• Excerpt:

——

It was the hardest thing I've done, but reaching the 0 mile marker in Georgetown was a "Rocky" moment for me. I really felt like Rocky Balboa did after climbing all those stairs.
Shortly after, I heard about the Great Allegheny Passage, and I planned to ride from Pittsburgh to Cumberland. My next goal was now set, but the only problem was the trail was not yet complete. We had to wait seven long years until several sections of the trail were finished, including the Big Savage Tunnel.
Our trip started with my sister-in-law driving my brother, my husband and me to Boston, Pa. The next seven days, we biked a total of 385 miles to Washington, D.C. The trip was the most physically demanding ride I have ever completed, but at age 56 I was proud of myself for accomplishing my goal.
I'm very thankful for the many people who make rail-trails possible. Without them, I would not have so many great biking memories.

——

• Data section:
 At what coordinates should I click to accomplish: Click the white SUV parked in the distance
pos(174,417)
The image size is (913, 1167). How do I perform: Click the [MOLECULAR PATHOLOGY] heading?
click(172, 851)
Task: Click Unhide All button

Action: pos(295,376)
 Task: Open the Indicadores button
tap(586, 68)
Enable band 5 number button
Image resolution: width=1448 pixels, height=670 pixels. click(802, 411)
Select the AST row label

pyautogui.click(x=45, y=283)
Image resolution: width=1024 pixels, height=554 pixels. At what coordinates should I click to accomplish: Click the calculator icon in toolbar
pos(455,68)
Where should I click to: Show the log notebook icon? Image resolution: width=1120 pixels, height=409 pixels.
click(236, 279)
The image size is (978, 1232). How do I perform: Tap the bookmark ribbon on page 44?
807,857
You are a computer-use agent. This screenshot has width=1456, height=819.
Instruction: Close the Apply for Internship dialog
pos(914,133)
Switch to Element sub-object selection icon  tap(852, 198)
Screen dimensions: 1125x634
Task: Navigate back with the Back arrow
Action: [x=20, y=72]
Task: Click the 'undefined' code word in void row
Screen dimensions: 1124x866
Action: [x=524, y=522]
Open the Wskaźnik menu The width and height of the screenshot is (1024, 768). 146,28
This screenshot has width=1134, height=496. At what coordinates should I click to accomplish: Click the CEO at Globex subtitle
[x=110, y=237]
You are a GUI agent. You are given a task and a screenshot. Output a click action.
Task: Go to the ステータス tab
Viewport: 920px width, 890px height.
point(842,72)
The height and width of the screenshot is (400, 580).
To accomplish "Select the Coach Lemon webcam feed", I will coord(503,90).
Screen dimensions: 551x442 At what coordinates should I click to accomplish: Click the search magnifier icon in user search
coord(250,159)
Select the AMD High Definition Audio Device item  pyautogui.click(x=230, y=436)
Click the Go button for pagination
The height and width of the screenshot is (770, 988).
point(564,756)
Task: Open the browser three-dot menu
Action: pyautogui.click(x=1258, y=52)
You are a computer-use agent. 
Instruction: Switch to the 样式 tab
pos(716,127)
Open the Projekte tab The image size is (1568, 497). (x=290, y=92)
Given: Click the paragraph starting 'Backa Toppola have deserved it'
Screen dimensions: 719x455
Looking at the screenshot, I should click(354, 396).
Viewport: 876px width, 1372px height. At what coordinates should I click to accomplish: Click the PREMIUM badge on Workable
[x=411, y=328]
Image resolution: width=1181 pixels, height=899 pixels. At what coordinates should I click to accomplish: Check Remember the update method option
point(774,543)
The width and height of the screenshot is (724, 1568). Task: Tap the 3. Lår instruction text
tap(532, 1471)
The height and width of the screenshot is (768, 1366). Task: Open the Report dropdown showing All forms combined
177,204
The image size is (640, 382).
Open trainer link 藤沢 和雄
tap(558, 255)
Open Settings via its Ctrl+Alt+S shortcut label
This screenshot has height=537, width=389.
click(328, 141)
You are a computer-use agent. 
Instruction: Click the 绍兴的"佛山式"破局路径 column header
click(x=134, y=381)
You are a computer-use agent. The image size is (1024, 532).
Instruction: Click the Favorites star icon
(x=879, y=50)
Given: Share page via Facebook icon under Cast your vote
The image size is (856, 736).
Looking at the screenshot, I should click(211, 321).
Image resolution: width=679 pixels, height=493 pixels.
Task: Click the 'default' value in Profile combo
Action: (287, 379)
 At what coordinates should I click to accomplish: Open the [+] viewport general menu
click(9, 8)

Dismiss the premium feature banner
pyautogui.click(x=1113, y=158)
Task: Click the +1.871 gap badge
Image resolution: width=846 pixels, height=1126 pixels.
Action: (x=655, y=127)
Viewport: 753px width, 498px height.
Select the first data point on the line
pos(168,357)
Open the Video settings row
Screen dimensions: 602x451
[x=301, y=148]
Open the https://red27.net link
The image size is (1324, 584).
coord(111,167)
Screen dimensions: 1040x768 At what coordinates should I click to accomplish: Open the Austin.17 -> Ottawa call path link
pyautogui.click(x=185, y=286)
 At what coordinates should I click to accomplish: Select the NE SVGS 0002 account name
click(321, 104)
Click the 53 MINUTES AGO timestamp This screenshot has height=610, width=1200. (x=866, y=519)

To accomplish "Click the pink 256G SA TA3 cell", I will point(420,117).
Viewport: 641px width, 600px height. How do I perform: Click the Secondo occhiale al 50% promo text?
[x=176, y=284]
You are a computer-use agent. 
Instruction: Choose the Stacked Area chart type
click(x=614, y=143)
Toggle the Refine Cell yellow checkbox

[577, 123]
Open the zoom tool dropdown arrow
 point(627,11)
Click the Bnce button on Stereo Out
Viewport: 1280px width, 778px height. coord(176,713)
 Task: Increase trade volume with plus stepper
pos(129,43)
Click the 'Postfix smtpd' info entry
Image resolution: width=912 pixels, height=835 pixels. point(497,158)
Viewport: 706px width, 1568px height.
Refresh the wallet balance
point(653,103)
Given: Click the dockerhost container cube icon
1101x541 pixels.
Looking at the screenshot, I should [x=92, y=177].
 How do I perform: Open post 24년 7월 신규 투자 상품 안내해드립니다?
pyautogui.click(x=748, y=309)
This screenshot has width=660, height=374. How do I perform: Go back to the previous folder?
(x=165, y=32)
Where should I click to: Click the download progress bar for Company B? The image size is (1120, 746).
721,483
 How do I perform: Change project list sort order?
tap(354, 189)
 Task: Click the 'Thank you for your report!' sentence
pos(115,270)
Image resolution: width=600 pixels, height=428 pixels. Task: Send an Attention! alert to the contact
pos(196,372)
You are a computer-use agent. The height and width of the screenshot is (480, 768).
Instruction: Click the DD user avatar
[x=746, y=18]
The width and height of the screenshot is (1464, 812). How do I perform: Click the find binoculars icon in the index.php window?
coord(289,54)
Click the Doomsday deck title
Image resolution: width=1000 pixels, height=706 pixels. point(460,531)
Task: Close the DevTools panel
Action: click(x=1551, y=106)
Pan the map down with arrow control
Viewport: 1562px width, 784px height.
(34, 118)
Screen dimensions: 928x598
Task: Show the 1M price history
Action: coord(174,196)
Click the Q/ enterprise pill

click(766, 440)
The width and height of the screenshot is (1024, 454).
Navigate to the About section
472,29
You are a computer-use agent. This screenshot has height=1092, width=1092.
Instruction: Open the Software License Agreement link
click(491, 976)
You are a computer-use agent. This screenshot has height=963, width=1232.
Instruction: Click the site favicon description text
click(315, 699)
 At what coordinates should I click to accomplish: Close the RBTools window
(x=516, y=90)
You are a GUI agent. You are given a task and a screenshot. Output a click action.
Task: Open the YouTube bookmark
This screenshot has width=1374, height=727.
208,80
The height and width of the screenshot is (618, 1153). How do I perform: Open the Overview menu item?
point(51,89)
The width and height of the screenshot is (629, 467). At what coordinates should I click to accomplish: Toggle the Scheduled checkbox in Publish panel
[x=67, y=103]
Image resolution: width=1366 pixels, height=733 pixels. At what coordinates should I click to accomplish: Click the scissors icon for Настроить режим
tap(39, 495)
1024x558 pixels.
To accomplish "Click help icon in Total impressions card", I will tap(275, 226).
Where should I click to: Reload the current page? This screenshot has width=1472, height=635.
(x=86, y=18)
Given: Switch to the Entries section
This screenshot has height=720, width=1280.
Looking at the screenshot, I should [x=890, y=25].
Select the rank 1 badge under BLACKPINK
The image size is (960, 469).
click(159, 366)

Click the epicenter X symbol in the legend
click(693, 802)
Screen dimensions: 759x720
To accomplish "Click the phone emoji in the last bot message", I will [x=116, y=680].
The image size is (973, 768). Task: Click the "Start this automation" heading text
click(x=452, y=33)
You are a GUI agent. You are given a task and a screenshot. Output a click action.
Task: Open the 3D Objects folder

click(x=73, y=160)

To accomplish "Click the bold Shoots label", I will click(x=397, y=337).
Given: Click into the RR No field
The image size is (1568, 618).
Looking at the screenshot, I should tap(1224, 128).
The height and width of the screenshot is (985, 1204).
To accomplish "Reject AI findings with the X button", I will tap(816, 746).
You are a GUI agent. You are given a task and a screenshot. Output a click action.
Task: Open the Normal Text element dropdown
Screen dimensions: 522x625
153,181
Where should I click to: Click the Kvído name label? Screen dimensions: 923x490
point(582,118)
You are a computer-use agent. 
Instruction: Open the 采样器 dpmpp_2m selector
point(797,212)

——

• Work item:
In the rail-trail excerpt, how many miles did the group bike over the seven days from Boston, Pa.?

• Response to this task:
385 miles, ending in Washington, D.C.